== RECORDS SUPPLIED ==

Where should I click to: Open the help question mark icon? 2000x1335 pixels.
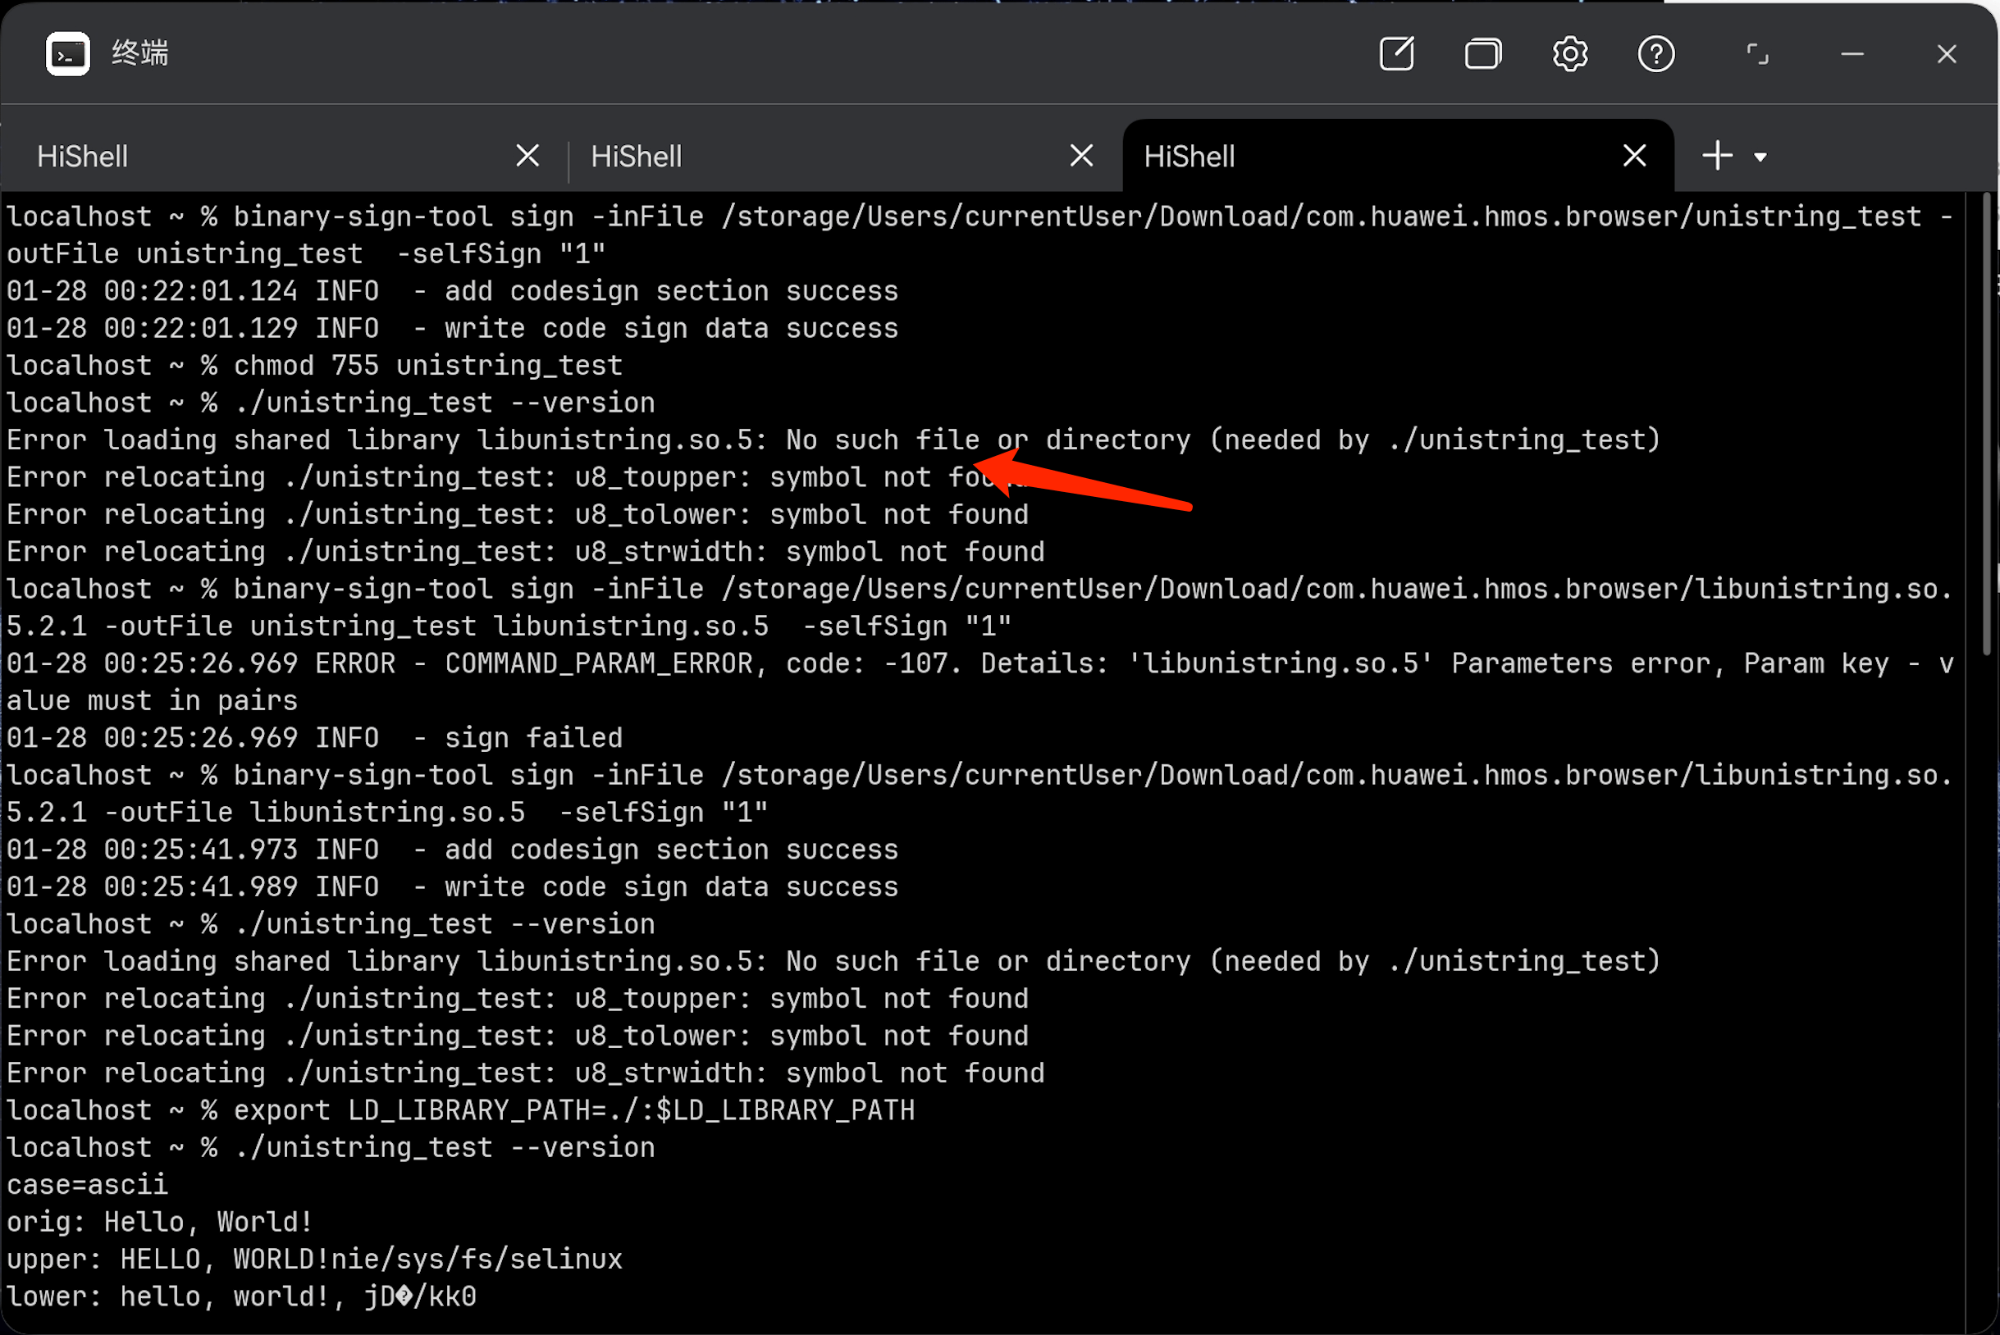(x=1656, y=54)
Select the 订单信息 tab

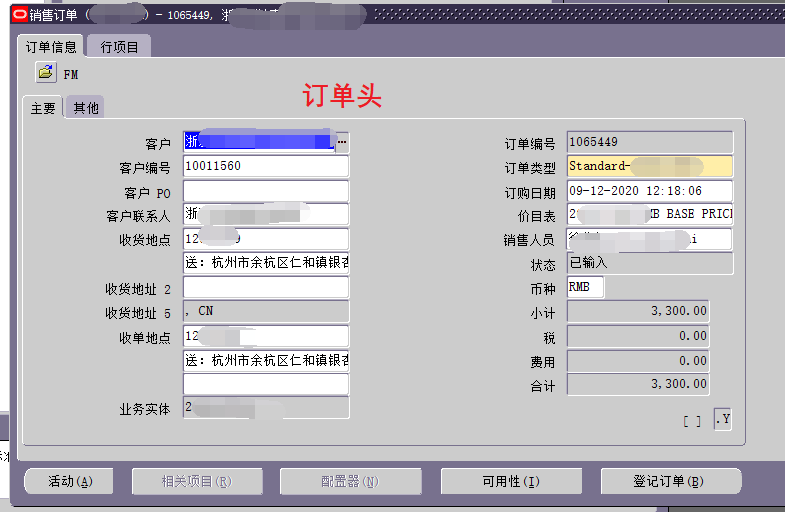(x=50, y=47)
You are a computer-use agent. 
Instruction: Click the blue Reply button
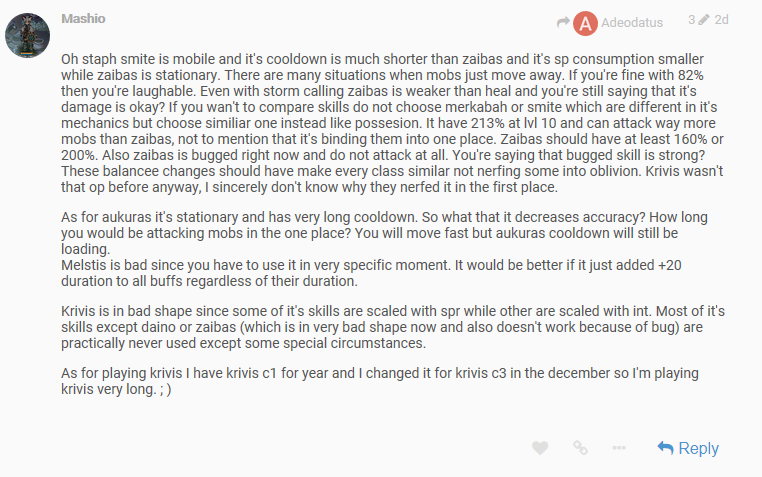pyautogui.click(x=688, y=448)
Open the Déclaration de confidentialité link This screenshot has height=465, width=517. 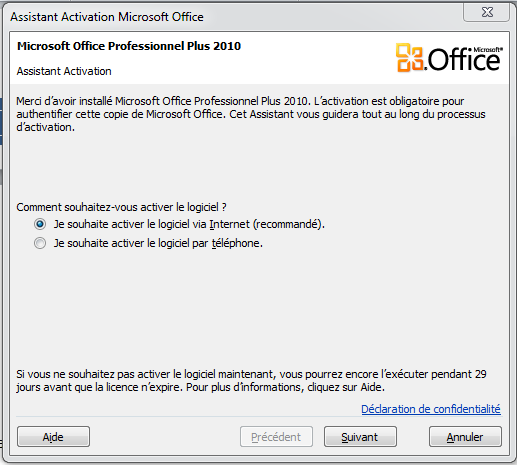(x=431, y=409)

===

→ **AIM**
Please return the data from its first line up to and including the line with "pyautogui.click(x=688, y=448)", unchanged, without the pictures.

→ **ANSWER TO THE EXERCISE**
Where should I click to: Open the help question mark icon? 2000x1335 pixels.
(x=1656, y=54)
Select the 订单信息 tab

(x=50, y=47)
You are a computer-use agent. 
Instruction: Click the blue Reply button
pyautogui.click(x=688, y=448)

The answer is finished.